### TEXT BLOCK
A Nile shadow 4,500 years long
For billions of years, life’s replenishment has proceeded with a certain leaden regularity. Genetic code is incessantly copied (nearly) verbatim, line by line, word for word, letter for letter. Lineages might be unceremoniously snuffed out, and cataclysms might coldly erase millennia of progress, of evolution, of adaptation. But those are private tragedies, superficial outcomes. Across the eons, across the vast kingdoms of life, the mechanisms fine-tuned to roll out generation upon generation of progeny trundle on, unmoved by fad or fashion. In the animal kingdom, sexual reproduction regularly reshuffles a given species’ extant set of options and mutation occasionally injects a genuine wild card capable of shaking up a whole stolid lineage.
But the mechanism itself? It chugs along unchanged and unchangeable, a wonder of clockwork reliability. Universal and eternal. DNA across the vast plant and animal kingdoms is predictably recombined, transcribed and read according to one basic set of procedures. And it matters not whether the particular copy of a genome comes tidily packed in the seed of a just picked apple, whether it has spent a century and a half bobbing along deep in the ovary of sea turtle, or whether it was just produced Sunday afternoon in a man snoring on his sofa. Or, for that matter, in an ankylosaurus who died 67 million years ago. DNA is DNA. This level of life knows no version of humanity’s Tower of Babel. Darwin’s “endless forms most beautiful” chart infinite different life courses, but the secret of their operating instructions has only ever been breathed in one simple four-letter code.
In this, the natural world could hardly be less like the manmade products of our restlessly mimetic species, with our protean languages and dialects that morph daily, our unchecked appetites for borrowing, neologisms and our constantly evolving script conventions. Languages blink out of existence incessantly, and robust language families can chart splits on the scale of centuries, with the Middle English of the Middle Ages scarcely decipherable to English speakers today. Little wonder then that we require a stroke of luck like rediscovering the trilingual Rosetta stone to even begin to decrypt entire long-ago languages, no matter how copiously they might be preserved. And to this day, all too often whole bodies of indelibly inscribed language remain as mute prisoners staring back at us, in plain sight, but utterly incomprehensible, like the Minoans’ Cretan hieroglyphics or Linear A.
######
REQUIRED ACTION A: The passage on DNA and language names several living things whose genome copies follow the same DNA procedures. List each one in the order it appears.
REQUIRED ACTION B: Reproduce the passage on DNA and language word for word, taking the stretch from "A Nile shadow" through "whole stolid lineage.".
### SUPPLIED ENTRIES
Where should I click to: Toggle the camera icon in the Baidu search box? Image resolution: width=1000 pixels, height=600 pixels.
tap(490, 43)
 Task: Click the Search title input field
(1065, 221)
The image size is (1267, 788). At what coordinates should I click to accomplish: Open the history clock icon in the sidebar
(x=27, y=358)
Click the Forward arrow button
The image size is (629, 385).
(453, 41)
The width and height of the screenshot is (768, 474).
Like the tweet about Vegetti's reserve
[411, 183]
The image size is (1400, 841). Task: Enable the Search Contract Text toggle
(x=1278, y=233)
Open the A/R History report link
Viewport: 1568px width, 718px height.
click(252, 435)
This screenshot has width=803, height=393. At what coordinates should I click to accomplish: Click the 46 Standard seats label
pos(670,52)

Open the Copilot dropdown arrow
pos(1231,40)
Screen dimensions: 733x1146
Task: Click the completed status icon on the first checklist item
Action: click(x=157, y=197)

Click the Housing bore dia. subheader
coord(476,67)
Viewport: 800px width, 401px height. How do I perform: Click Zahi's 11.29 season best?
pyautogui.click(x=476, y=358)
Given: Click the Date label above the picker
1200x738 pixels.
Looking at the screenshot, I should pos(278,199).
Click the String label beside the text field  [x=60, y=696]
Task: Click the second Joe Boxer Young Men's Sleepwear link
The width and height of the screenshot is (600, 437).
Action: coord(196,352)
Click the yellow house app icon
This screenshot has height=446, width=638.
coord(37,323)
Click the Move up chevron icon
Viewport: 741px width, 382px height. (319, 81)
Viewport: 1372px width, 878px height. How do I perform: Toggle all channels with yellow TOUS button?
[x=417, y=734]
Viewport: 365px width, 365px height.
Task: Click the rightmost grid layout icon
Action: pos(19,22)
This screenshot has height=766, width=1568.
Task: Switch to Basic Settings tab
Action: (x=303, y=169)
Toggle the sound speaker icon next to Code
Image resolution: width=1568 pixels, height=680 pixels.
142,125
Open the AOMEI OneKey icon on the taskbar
######
YOUR RESPONSE A:
1. an apple
2. a sea turtle
3. a man snoring on his sofa
4. an ankylosaurus

YOUR RESPONSE B:
A Nile shadow 4,500 years long
For billions of years, life’s replenishment has proceeded with a certain leaden regularity. Genetic code is incessantly copied (nearly) verbatim, line by line, word for word, letter for letter. Lineages might be unceremoniously snuffed out, and cataclysms might coldly erase millennia of progress, of evolution, of adaptation. But those are private tragedies, superficial outcomes. Across the eons, across the vast kingdoms of life, the mechanisms fine-tuned to roll out generation upon generation of progeny trundle on, unmoved by fad or fashion. In the animal kingdom, sexual reproduction regularly reshuffles a given species’ extant set of options and mutation occasionally injects a genuine wild card capable of shaking up a whole stolid lineage.